### [Document text]

I usually stay at State Parks so do a web search on which ever state DNR. Usually they will allow you to reserve sites some where. I also have searched on some the areas I'm interested in going to and looked for campgrounds. I have made some bad choices before, so it is good to ask around for recomedations. I reserve spots when I am traveling far, it usually cost $5 extra to reserve a spot, so it's well worth the extra price to make sure you have a spot. I have went out a couple of times and had to turn around and go home again because there is no spots openned. Usually most campgrounds, public or private anymore will allow you to reserve a spot.

Another spot you can find campgrounds is on Microsoft Streets and Trips. At least its a starting place. Another good website is http://www.freecampgrounds.com/. I also like to explore. if I'm in a new area, I will often visit campgrounds in the area to see if there is any I like. Above all, have fun exploring new areas.


----------



## Northern Wind (Nov 21, 2006)

I ask people, I carry a note book in the fiver and when ever we meet people and get talking at camp grounds I ask where they have been and what they liked. Word of mouth is the best, people will tell you lots of things that the books won't.
Listen and learn!

Steve


----------



## N7OQ (Jun 10, 2006)

I use every thing I can word of mouth, books and maps and Sunday drives. Reserve America is good for the State and Federal campgrounds but I don't think their campground info is very accurate, I have seen were they say 24" max trailer and when I get there I walk around and measure sites and have found sites as long as 80' and they say 24' max and I'm not talking about 1 or 2 sites but a bunch of them. I don't know who does the measuring but they use the 24' max a lot.

### [Recorded information]
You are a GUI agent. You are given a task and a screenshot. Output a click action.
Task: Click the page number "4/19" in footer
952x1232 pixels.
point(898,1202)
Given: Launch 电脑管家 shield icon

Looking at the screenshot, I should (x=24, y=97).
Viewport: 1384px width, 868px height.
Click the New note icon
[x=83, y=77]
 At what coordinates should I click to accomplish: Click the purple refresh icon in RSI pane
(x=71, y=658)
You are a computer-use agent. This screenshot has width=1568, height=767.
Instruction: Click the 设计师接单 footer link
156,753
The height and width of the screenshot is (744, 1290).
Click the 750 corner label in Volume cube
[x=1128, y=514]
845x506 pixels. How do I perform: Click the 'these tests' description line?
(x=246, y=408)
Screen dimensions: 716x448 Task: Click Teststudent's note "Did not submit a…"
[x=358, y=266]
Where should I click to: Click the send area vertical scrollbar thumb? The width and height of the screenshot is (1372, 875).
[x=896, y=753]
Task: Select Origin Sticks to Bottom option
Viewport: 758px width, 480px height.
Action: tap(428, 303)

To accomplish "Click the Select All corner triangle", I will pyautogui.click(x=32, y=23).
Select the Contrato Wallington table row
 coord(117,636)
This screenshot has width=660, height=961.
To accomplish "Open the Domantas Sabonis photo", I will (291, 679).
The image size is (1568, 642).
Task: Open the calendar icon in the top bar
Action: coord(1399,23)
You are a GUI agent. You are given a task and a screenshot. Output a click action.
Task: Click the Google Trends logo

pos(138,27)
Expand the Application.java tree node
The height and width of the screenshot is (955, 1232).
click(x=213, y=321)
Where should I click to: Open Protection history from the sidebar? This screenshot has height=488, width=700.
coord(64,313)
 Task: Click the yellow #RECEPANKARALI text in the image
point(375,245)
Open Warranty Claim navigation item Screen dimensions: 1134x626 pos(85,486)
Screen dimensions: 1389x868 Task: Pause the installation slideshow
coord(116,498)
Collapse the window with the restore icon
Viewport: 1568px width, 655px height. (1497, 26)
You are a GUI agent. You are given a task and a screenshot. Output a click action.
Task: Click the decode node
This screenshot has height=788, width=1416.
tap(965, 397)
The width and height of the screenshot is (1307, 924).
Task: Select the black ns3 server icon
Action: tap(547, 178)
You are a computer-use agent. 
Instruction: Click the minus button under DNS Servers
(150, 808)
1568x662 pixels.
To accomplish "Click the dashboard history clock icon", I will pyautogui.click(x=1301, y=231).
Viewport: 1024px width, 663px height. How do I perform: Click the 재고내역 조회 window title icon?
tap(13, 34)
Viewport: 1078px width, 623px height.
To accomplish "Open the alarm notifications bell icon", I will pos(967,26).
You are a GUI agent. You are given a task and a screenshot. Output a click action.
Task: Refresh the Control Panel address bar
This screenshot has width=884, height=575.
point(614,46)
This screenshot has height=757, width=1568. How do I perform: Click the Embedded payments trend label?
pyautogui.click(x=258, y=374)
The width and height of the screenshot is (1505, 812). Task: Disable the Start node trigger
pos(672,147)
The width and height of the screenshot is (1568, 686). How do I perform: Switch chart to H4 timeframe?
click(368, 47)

### [Job 1]
Check (a), (b) and (c) against the campground forum thread, answering yes or no for each and quoting the words from the thread that settle it.
(a) Reserving a spot usually costs an extra $5.
(b) Northern Wind considers books the best source of campground advice.
(c) N7OQ found more than one or two sites longer than Reserve America's stated maximum.
### [Job 2]
Please pick up the campground forum thread after its last sentence and continue it in the same voice.

### [Exercise answer 1]
(a) Yes: "it usually cost $5 extra to reserve a spot"
(b) No: "Word of mouth is the best, people will tell you lots of things that the books won't."
(c) Yes: "I'm not talking about 1 or 2 sites but a bunch of them"

### [Exercise answer 2]
We have freelanced it was well just took off and stayed at campgrounds we find on the way. Now I did this with my Tent trailer but a little afraid to try it with the Outback. We did this in Or, WA and Id and never had a problem getting a campsite just made sure we were pulling into a campground early in the afternoon at a first come first server campground. We had more fun doing this and stayed at a lot of great places.


----------



## Kyoutbacker (Apr 26, 2006)

If we can, we try to make a trip to a new site during the winter to check it out and find the best campsite. (Makes for a good winter blah break.) Then we will reserve it either on the state park websites or reserve america.

We usually find new sites by word of mouth.

Have found that we usually do not like private campgrounds near an interstate as they usually are like a parking lot. In one case a five star rating had sites so small that we could not put up the awning without hitting the next sites slideout.

We have yet to stay st a "resort" type campground, but I understand most of them are pretty good.

We have not been happy with "Wood...." , the descriptions do not match the sites.









You will find that one person's ideal site might not be yours, because each camper has their own agenda.


----------



## BritsOnTour (Sep 15, 2006)

Wow, thank you so much for all these great suggestions and recommendations.

I tend to agree that word of mouth is the best and I've been checking on the 'good campsites' forum here for ideas. There just seem to be so many options, we felt like we were aimlessly wandering in the dark!

I'll be bookmarking all the reservation and search sites suggested.

Thanks again, Ali


----------



## jedmunson (Apr 14, 2006)

We decide where we want to visit - We have a list of EVERYTHING we want to see in the USA (You would think we made this list in the 60's







)

I google the place plus "campground" and see what comes up...

I check my books - use a Good Sams book and a Frommers to check their ratings...

I search this forum to see whats said (good/bad)....

I search rv.net to see whats said....

I check out the websites again and then pull out my credit card and get it reserved online or make a phone call










So far my system has worked well for us. Have not been disappointed yet and have been pleasantly surprised that some are even better than we thought!!

In the huge scheme of things, its about 30 bucks and one night - if its awful, its a memory and we would find another place. Nothing to get worked up about or loose that much sleep about - its all part of the journey


----------



## jlbabb28 (Feb 27, 2006)

Books then re-search online thanks Al Gore for the internet.

Jeff


----------



## Guest (Jan 15, 2007)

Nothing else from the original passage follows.